■ **ASSIGNMENT**
What lines in the material hold the string "agent"? Copy out each of them.
------------------------------------------------------------------------
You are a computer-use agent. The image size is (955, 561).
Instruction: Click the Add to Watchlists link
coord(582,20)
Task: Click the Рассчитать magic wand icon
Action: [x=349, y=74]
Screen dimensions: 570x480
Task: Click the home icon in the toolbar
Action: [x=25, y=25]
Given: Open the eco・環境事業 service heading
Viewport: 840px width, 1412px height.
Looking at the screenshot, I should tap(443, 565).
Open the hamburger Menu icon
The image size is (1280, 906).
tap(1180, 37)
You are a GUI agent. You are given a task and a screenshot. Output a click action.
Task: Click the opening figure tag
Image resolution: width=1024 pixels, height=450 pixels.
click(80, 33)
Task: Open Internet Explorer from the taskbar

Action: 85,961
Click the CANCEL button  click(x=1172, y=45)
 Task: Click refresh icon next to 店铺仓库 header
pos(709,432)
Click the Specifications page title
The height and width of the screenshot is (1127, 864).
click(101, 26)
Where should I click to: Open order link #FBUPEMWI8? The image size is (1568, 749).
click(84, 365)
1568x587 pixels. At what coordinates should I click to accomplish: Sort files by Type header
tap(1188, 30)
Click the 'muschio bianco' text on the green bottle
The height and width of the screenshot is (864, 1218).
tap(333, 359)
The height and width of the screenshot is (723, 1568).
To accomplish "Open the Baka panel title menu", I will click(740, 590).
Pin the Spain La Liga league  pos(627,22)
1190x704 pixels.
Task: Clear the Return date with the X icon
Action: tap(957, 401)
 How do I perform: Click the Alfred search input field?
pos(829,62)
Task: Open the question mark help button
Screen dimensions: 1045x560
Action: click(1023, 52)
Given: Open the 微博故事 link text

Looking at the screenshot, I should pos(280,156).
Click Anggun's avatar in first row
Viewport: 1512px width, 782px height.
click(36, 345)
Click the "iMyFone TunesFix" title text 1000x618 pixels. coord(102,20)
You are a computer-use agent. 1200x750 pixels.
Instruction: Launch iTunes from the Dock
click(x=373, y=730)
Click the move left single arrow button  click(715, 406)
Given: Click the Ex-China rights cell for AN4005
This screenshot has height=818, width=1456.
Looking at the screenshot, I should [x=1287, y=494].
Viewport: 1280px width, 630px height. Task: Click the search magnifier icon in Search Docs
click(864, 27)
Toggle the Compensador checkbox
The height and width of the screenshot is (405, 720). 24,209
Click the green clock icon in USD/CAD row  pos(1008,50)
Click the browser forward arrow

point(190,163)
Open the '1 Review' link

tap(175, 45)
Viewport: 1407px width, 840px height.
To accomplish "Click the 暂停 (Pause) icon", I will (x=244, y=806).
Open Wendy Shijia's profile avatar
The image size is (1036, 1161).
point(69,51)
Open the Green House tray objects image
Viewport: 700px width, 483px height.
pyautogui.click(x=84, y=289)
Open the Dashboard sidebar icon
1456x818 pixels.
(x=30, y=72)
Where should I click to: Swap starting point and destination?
------------------------------------------------------------------------
■ **EXERCISE ANSWER**
You are a computer-use agent. The image size is (955, 561).
You are a GUI agent. You are given a task and a screenshot. Output a click action.
You are a computer-use agent. 1200x750 pixels.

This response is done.